Encyclopedia of Contemporary Spanish Culture

By Eamonn Rodgers; Valerie Rodgers | Go to book overview

Further reading

d
D’Lugo, M. (1991) The Films of Carlos Saura; the Practice of Seeing, Princeton, NJ: Princeton University Press.

s
Sánchez Vidal, A. (1988) El cine de Carlos Saura, Zaragoza: Caja de Ahorros de la Inmaculada.

PETER WILLIAM EVANS


science

Scientific activity in Spain has traditionally suffered from chronic under-resourcing, as well as from the tendency to regard universities as primarily teaching, rather than research institutions. Since the mid-1980s, however, there has been a great increase in scientific output, reflected in higher levels of investment, a larger volume of publications, and a higher number of personnel involved in research. In the decade to 1994, the number of research scientists and engineers doubled, rising to 42,000. By the same date, total investment in research, the bulk of which was directed to science and technology, increased five-fold in absolute terms. The Science Law (1986), which set up a framework to co-ordinate the activities of the various bodies involved in scientific research, was followed in 1988 by the first three-year National Plan for Scientific Research and Technological Development. This was an attempt to improve recruitment and training of research personnel, as well as co-ordinating research in agriculture and food science, technology and communication, bioscience, and a category called special programmes, which includes high-energy physics. The third of these national plans was approved in 1995, to run from 1996 to 1999, with a budget of 100,000m pesetas ($794m).
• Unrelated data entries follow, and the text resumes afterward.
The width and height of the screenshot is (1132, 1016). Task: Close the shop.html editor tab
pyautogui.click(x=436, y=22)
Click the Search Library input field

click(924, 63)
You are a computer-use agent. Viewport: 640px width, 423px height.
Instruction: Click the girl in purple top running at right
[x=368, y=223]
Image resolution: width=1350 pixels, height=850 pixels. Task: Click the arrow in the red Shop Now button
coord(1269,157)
Simultaneously with greater investment, there has been an effort to improve conditions for research workers. It was announced in 1996 that the existing three-year contracts for those employed by CSIC was to be extended to five years, with a possible renewal for a further five. Concern has nevertheless been expressed by the scientific community at the scale of the ‘brain drain’ of Spanish-trained researchers, and of the difficulty experienced by those trained abroad in finding employment when they return to Spain. Many of the most distinguished scientists produced in Spain this century have made their reputations abroad, most notably Severo Ochoa (1905-88), who won the Nobel Prize in 1959 for work in biology carried out in the US. High quality work is nevertheless being carried out in universities and research institutes in Spain, as evidenced by the award of the Prince of Asturias Prize in 1995 to Manuel Losada of the University of Seville for work on the photosynthesis of nitrogen, and of the National Research Prize to a geneticist, Antonio García Bellido, of the Centre for Molecular Biology, a joint body of the Autonomous University of Madrid and CSIC.
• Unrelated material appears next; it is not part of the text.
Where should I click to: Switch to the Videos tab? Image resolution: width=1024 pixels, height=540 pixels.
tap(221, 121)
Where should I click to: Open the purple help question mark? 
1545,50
Despite this overall increase in investment and activity, questions were raised in 1996 about the commitment of the state to scientific development, in view of the fact that the PP government elected in March of that year had renamed the former Ministry of Education and Science the Ministry of Education and Culture. A group of leading scientists meeting at their annual summer school in El Escorial published a statement urging that science should continue to be a major government responsibility. Moreover, the objective set by the previous PSOE government to increase investment in scientific research to 1 percent of GDP by 1990 has not been met. As a proportion of GDP, spending on research and development has remained static at 0.9 percent, which is less than half the European average.

Scientific research in Spain has benefited considerably from involvement in European programmes, particularly the Fourth Research and Development Framework Programme scheduled for the period 1994-8. In 1994, Spain had an 8 percent share in programmes run by the European Centre for Nuclear Research (CERN), a 4 percent participation in the European Space Agency, and a 6 percent share in the European Science Foundation.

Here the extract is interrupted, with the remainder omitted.